-------- Data for analysis

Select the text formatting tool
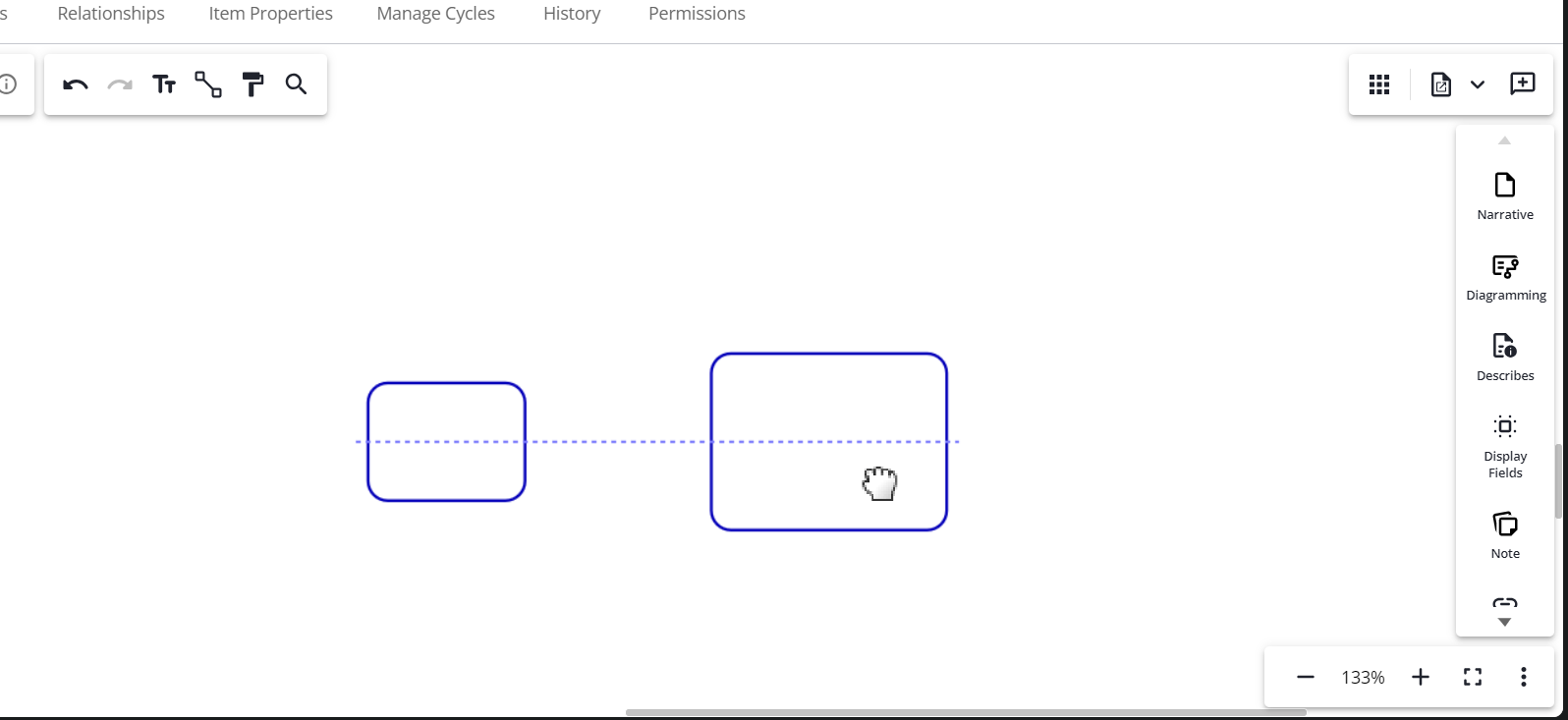The width and height of the screenshot is (1568, 720). 164,85
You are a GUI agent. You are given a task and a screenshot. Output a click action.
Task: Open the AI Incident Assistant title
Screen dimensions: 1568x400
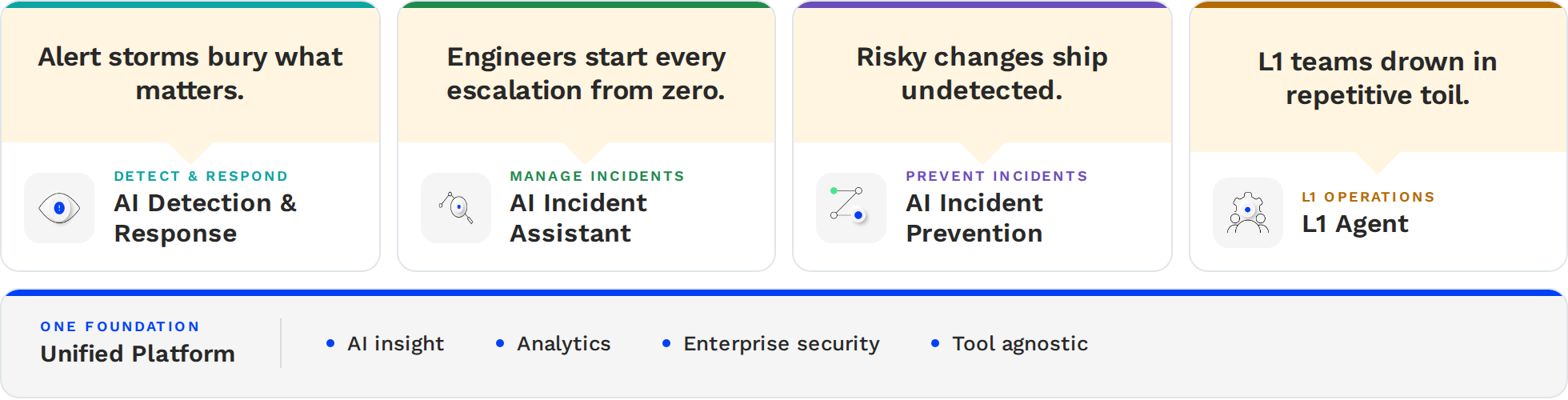click(x=578, y=218)
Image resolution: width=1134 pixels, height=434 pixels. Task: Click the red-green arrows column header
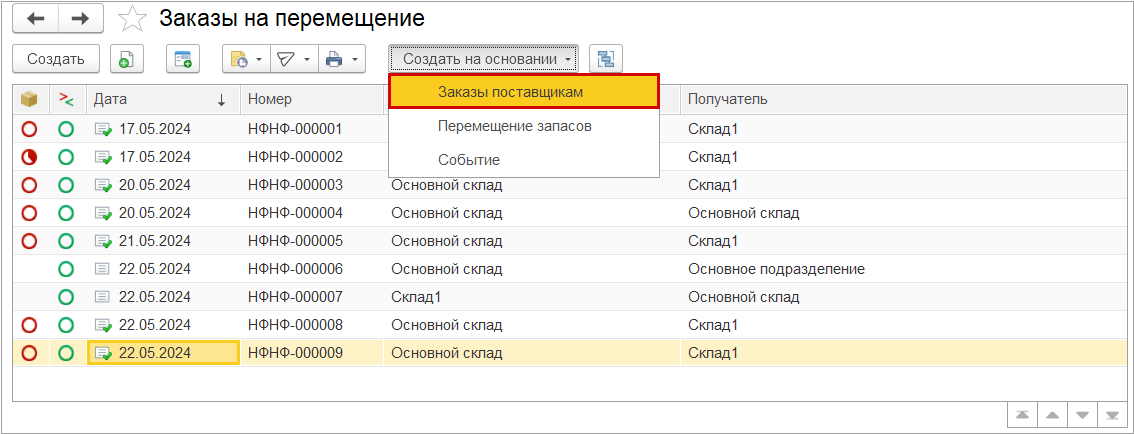(x=66, y=99)
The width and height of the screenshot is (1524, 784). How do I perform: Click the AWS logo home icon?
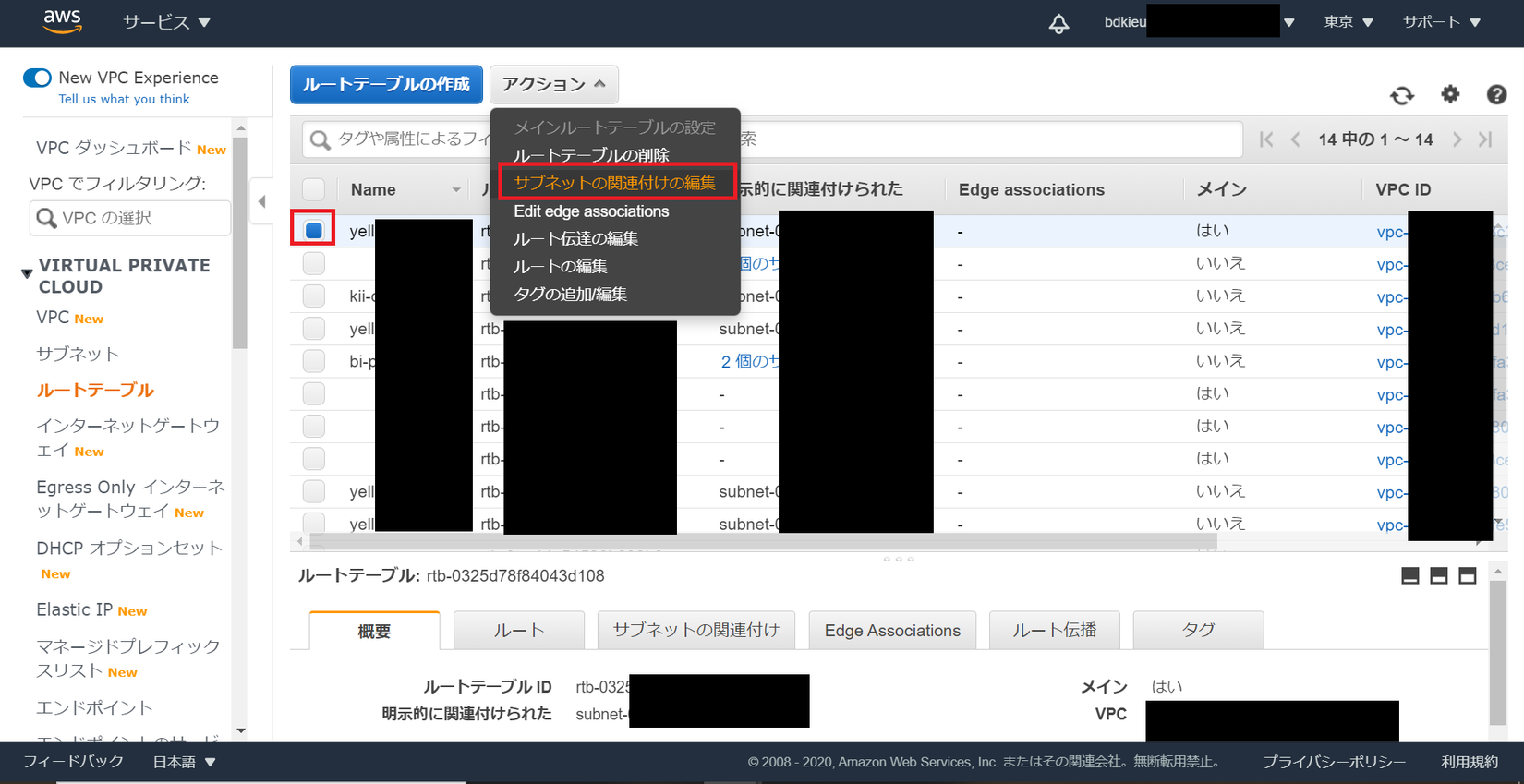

----------------

**Task to complete**
Everything in the data above should be set down again exactly, except the pictures.

**Written answer**
Select the text formatting tool
The width and height of the screenshot is (1568, 720). 164,85
You are a GUI agent. You are given a task and a screenshot. Output a click action.
Task: Open the AI Incident Assistant title
Screen dimensions: 1568x400
click(x=578, y=218)
Image resolution: width=1134 pixels, height=434 pixels. Task: Click the red-green arrows column header
(x=66, y=99)
The width and height of the screenshot is (1524, 784). How do I perform: Click the AWS logo home icon?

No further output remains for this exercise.